Politica

Rissa alla Camera, quando i comunisti tiravano pugni

L’elenco delle azzuffate e degli show alla Camera o al Senato è lungo: dal pugno del comunista Pajetta agli schiaffi contro La Malfa

Da 24 ore rimbalzano via social le immagini della penosa rissa alla Camera fra l’On. Iezzi e l’On. Donno, e non solo loro. E via le solite strumentalizzazioni: si cita Matteotti e si grida, con la consueta originalità, al fascismo e allo squadrismo. Eppure cronisti anzianotti, quelli che più di tutti si stracciano le vesti, dovrebbero ricordare che non si è trattato di un unicum, né del più brutto di questi episodi. E nessuno fra gli schieramenti politici può lanciare la prima pietra. Ma dove c’è Giorgia – si sa – c’è fascismo. Tanto che nello zelo ottuso della ideologia perenne si è indetta una mobilitazione delle opposizioni per martedì prossimo in piazza a Roma al grido di “difendiamo l’unità nazionale”: il motivo dello scontro è la riforma del premierato e delle autonomie.

L’elenco delle risse e degli show nel Parlamento italiano è ben lungo e non si vuole stilare una cronologia esaustiva. Già nella Assemblea costituente nel 1947 – quando si dice che il buongiorno si vede dal mattino – dagli insulti verbali tra il monarchico Covelli e il comunista Rossi sulla discussione dell’art. 131 della Costituzione si passò presto ai fatti, oggetti volanti, spintoni, calci e pugni. Ed è questa la prima rissa che si ricordi della storia della repubblica. Solo due anni dopo (1949) il tema caldo era l’adesione voluta da De Gasperi al Patto Atlantico, Dc e comunisti se le danno di santa ragione. Tra i protagonisti Pajetta e Semeraro del PCI che si avventano verso i banchi del governo: si segnalò per prestanza fisica e dedizione alla causa il deputato democristiano Tomba che pare menasse mazzate come non ci fosse un domani. Dovremo aspettare gli anni ’60 a seguito di un intervento in Aula di Francesco Cossiga in favore della guerra in Vietnam che gli valse un pugno in faccia del sempre arzillo e comunistissimo Giancarlo Pajetta.

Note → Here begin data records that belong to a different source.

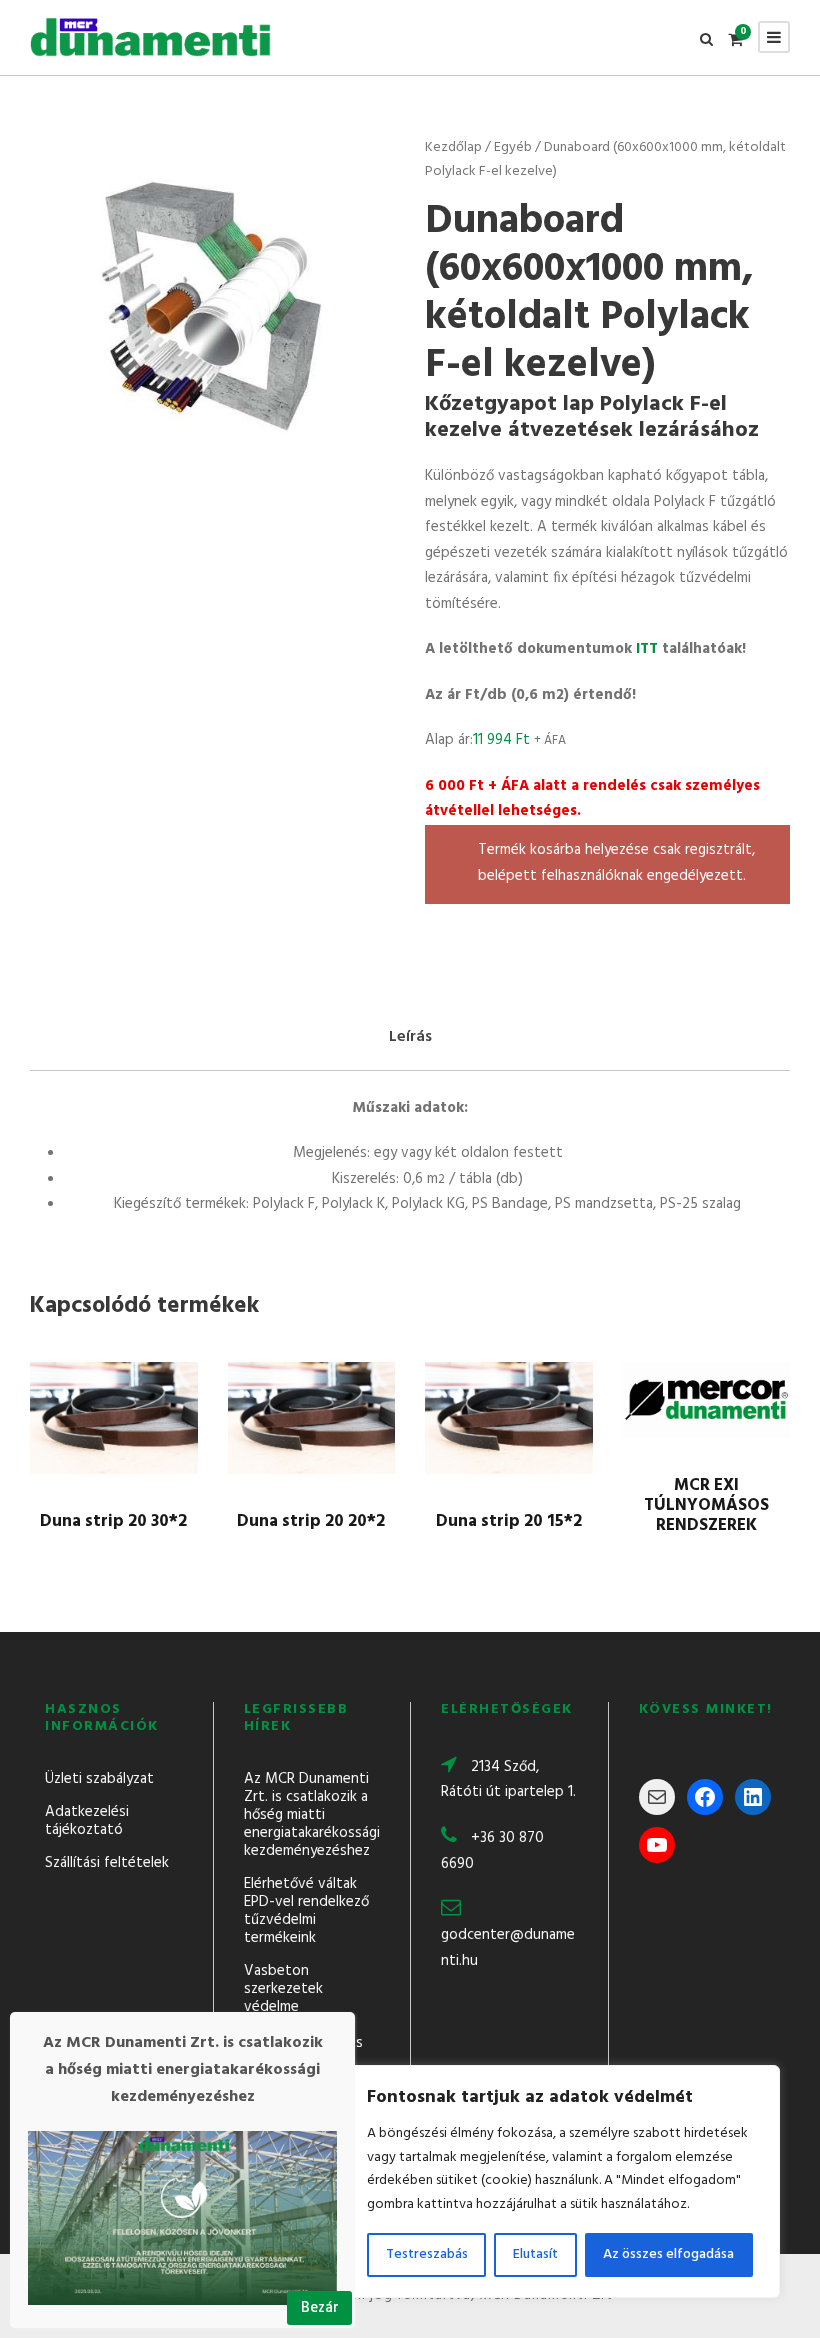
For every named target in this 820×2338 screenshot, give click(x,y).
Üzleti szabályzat (99, 1779)
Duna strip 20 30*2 (113, 1521)
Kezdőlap (453, 147)
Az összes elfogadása (668, 2254)
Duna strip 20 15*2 (509, 1521)
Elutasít (535, 2254)
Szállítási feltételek (107, 1863)
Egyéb (513, 147)
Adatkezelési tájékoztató (87, 1821)
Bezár (320, 2308)
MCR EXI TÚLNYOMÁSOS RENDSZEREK (706, 1506)
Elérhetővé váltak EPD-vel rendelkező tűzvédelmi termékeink (306, 1911)
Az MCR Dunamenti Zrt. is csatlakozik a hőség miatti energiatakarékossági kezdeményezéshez (312, 1815)
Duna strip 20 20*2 (311, 1521)
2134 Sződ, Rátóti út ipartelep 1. (508, 1780)
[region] (560, 2181)
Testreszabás (427, 2254)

Altro momento cult (si fa per dire…) arriva in epoca berlusconiana quando è in piena discussione la riforma della Rai, siamo nel 1994. Presidente della Camera Irene Pivetti. Protagonisti questa volta Mauro Paissan dei Verdi che urla ai deputati di Alleanza Nazionale “Tangentari!” e dai banchi della sinistra i soliti “Squadristi! Fascisti!”; a Paissan invece penserà Francesco Storace con un classico degli insulti: “Vergognati frocio!”. Seguiranno tafferugli. L’elenco delle bagarre in Aula potrebbe continuare a lungo. Dalla mortadella sventolata dal senatore di AN Gramazio per la caduta del governo Prodi, agli schiaffi di Emilio Lussu a Ugo La Malfa passando per un caravaggesco Vittorio Sgarbi portato in braccio dai commessi della Camera come in una deposizione del Cristo. Ognuno porta con sé la sua estetica.

La morale è che nessuno può far la morale. Il Parlamento è né più né meno il popolo che rappresenta. Dei papà che si accapigliano per la partita di calcio dei figli di seconda elementare; del tizio che scende dall’auto perché gli hanno tagliato la strada o di quelli che vanno in giro per l’Europa a spaccare la testa a chi ha idee diverse dalle proprie. E il fascismo (e i cretini) è di destra come di sinistra. Nulla di più, nulla di meno.